Bien que la réaction du gouvernement à la pandémie de Covid-19 ait été initialement marquée par la répression et la désinformation, depuis l’arrivée d’Évariste Ndayishimiye au pouvoir, les autorités ont pris des mesures pour freiner la propagation du Covid-19. En juillet, le gouvernement a annoncé qu’il allait commencer à vacciner la population, et le programme en question a démarré en octobre.

La coopération avec l’Organisation mondiale de la santé (OMS) a repris, avec l’arrivée de ses nouveaux représentants en avril 2021. En 2020, le gouvernement Nkurunziza avait refusé de suivre les lignes directrices de l’OMS pour empêcher la propagation du virus, et avait déclaré le directeur pays de l’OMS et trois de ses experts persona non grata.

Principaux acteurs internationaux

La Commission d’enquête de l’ONU sur le Burundi, créée en septembre 2016 pour rassembler des informations sur les graves violations des droits humains commises dans le pays, a conclu le 16 septembre que de telles exactions avaient toujours cours au Burundi, et qu’« aucune réforme structurelle n’a été entreprise engagée pour améliorer durablement la situation ».

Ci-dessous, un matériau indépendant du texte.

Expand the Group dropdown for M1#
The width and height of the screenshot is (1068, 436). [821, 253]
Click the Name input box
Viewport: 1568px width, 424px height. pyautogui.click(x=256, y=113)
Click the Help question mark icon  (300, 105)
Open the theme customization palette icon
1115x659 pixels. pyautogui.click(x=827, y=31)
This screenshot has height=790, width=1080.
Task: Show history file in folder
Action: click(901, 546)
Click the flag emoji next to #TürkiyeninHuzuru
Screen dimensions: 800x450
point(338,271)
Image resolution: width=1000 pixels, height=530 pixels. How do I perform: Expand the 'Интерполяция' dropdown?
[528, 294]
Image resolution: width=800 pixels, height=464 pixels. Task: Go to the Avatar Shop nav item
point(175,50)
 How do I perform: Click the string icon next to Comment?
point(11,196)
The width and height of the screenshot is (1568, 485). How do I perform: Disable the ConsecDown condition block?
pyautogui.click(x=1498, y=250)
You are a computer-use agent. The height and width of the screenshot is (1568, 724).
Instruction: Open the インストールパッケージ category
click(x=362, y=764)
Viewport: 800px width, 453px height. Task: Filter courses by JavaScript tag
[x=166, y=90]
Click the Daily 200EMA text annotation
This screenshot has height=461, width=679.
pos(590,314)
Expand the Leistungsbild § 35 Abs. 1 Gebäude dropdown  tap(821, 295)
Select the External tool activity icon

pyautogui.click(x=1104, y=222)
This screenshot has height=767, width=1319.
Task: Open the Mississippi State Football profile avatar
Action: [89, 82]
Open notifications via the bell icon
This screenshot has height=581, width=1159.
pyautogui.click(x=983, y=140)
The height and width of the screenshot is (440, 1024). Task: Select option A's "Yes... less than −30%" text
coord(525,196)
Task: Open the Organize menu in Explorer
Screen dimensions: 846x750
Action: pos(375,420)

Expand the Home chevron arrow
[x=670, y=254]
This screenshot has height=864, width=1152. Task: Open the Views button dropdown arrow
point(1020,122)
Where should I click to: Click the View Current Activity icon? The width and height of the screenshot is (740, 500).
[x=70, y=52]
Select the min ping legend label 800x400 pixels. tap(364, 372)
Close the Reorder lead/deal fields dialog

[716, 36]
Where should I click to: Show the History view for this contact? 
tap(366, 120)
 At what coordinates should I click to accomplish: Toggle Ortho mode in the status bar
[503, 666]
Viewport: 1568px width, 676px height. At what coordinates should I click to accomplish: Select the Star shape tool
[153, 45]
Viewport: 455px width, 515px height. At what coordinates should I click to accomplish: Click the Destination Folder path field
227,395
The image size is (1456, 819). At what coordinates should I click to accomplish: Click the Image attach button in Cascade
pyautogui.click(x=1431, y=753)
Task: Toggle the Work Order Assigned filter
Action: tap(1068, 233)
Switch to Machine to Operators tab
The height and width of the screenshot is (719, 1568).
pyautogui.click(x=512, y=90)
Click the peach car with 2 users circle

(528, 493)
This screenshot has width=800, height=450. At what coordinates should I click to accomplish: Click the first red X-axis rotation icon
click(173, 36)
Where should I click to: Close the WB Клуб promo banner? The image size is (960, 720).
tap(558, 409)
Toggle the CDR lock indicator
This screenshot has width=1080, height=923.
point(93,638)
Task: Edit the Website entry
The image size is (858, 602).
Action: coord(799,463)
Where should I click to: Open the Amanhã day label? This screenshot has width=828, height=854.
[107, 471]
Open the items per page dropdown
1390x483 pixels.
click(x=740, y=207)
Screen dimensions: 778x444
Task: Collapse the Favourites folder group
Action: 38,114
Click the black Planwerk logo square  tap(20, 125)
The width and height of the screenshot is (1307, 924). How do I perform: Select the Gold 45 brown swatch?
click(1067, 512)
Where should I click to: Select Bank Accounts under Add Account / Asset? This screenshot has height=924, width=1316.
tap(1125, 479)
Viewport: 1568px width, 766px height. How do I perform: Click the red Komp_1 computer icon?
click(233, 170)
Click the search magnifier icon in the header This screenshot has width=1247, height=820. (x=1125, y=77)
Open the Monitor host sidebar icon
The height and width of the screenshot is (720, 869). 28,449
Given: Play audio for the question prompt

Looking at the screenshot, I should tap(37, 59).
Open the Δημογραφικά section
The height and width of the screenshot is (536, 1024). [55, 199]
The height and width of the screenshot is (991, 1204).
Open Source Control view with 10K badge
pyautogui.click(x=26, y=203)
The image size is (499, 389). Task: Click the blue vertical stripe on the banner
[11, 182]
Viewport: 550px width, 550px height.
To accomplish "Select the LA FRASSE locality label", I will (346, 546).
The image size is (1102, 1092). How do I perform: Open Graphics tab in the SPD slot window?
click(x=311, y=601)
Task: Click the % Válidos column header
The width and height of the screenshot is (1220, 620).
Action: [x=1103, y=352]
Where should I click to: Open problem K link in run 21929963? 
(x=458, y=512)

Malgré ces constatations, l’UE a proposé une résolution lors de la session de septembre du Conseil des droits de l’Homme de l’ONU, adoptée par un vote, et qui met un terme au mandat de la Commission pour la remplacer par un mandat de rapporteur spécial. Les autorités burundaises ont annoncé leur refus de coopérer même avec ce mandat plus limité, et continuent de refuser également de coopérer avec les autres mécanismes internationaux ou régionaux des droits humains.

En 2021, l’UE et le gouvernement du Burundi ont entrepris de mettre en place une série de dialogues politiques destinés à développer une « feuille de route » pour les réformes, alors que les autorités pressent l’UE de lever la suspension de tout soutien budgétaire direct de l’union, en vigueur depuis 2016. Alors que le gouvernement n’a pas encore atteint la plupart des critères fixés par l’UE en 2016, notamment ceux touchent aux médias et à la société civile, le chef de la délégation européenne a annoncé en juin que le processus visant à lever ces mesures avait démarré.

Malgré l’absence de progrès substantiels en matière de droits humains, le Conseil de paix et de sécurité de l’Union africaine a mis un terme le 27 avril à sa mission d’observateurs des droits humains, et appelé à lever toutes les sanctions internationales contre le Burundi. En décembre 2020, le Conseil de sécurité des Nations Unies avait également mis un terme à ses briefings spéciaux consacrés au Burundi.